Namibians are increasingly forced to reconstruct themselves out of many fragments and juxtapositions of forms, images and memories drawn from the country’s entwined, if splintered, histories with Germany and South Africa.
Namibians are constantly trapped in contradictory repertoires of ethnicity, race, tribalism, the formal/informal, urban/rural, former exiles and those who fought against apartheid at home, and ‘tradition’/‘modern’.
This is because ‘national reconciliation’ has little cultural, ethical and historical traction.
It is an elite and party-political project that is not informed by an ongoing national conversation of what it might mean to coexist as Namibians, nor on humanising memorialisation.
Negotiations between Namibians and Germans, should be about far more than wishes, wants and desires.
Far more than monetary concerns and unrealistic time horizons, they should be about ethical and moral demands.
About how to negotiate indivisible, as opposed to divisible, goods.
About notions of justice and fairness, even if a just outcome may not be fair to all concerned.
From such a perspective, reconciliation inside Namibia becomes a necessary precondition for reconciling with Germany and South Africa.

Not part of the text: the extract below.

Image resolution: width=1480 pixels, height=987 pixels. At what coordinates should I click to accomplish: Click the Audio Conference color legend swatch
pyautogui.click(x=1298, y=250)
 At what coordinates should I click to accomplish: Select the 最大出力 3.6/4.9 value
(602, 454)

At the very least, important memorial sites such as Hornkranz, where the first attack of 12 April 1893 took place and where a significant number of women and children were brutally massacred, should be proclaimed national heritage sites.
The sacrilege of a tourist facility at Shark Island must end.

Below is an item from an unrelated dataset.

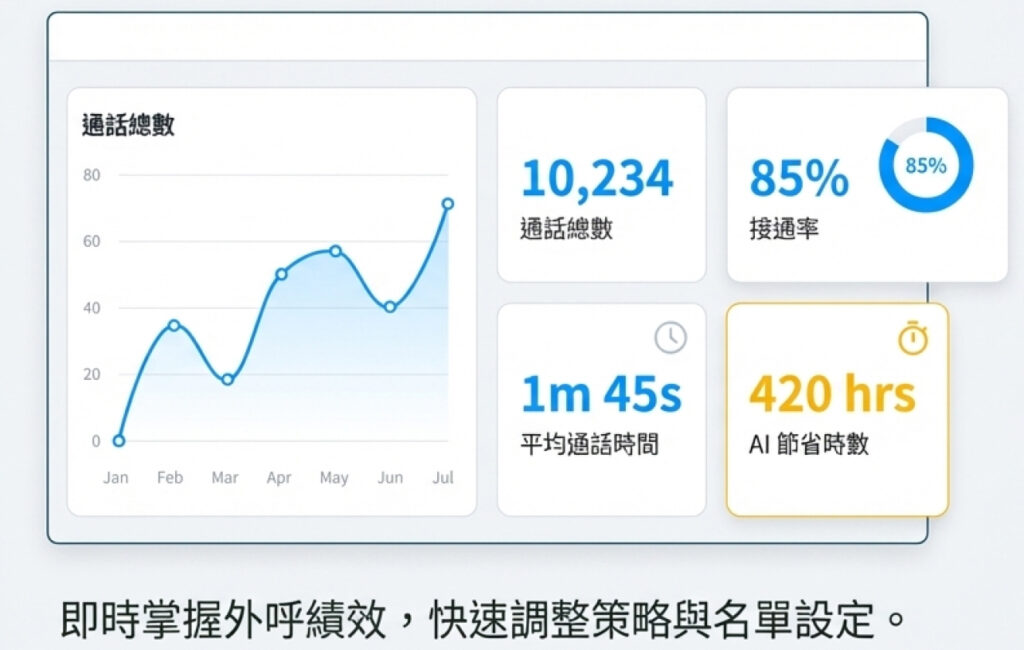Click the AI 節省時數 label
Viewport: 1024px width, 650px height.
[808, 444]
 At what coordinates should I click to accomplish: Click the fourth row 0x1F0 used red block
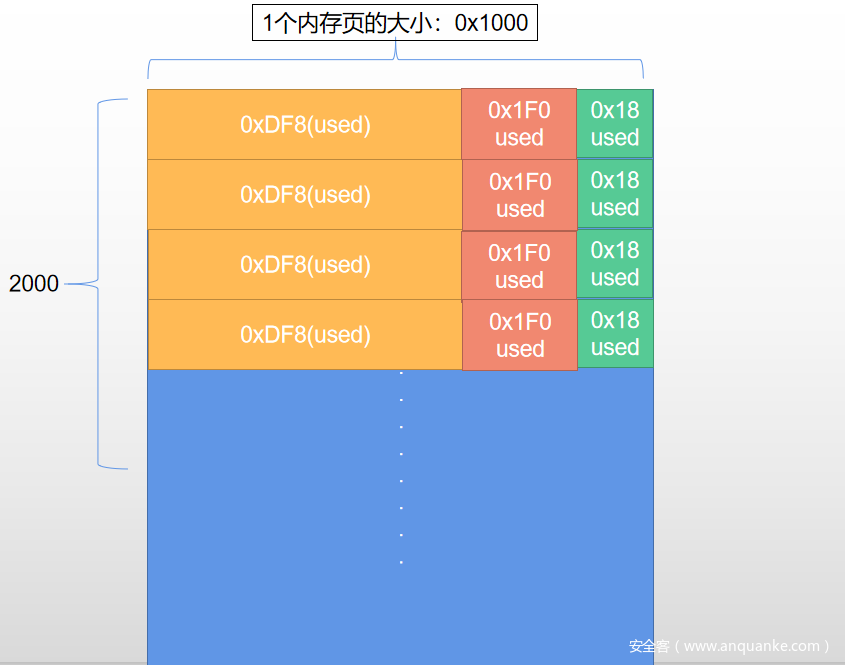pos(520,335)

The reality is that Namibia has a highly fragmented and, by and large, essentialist ethnic topography of memorialisation.
An inclusive memory culture does not exist.
Surely, the more recent liberation struggle is not the only history worthy of memorialisation?
Memorialisation needs to be humanised, not essentialised, nor painted with an ethnic brush, for genocide and apartheid torpedoed the fabric of global humanity.
An injury to one, is an injury to all.
Morally, this makes the case for reparations. The nature of the ongoing negotiations with Germany need to prioritise indivisible goods over divisible goods.
The path to meaningful reconciliation with Germany and South Africa lies in a cultural project; using culture with its ability for forgiveness, its core indivisible goods, its fractured yet enduring identities, and potential for building human understanding.
A diversity of human agencies beyond the three states, should build upon our entwined histories towards reconstructing and rediscovering a common humanity.
– André du Pisani is professor emeritus of politics at the University of Namibia with a keen interest in ethics, history and conflict transformation.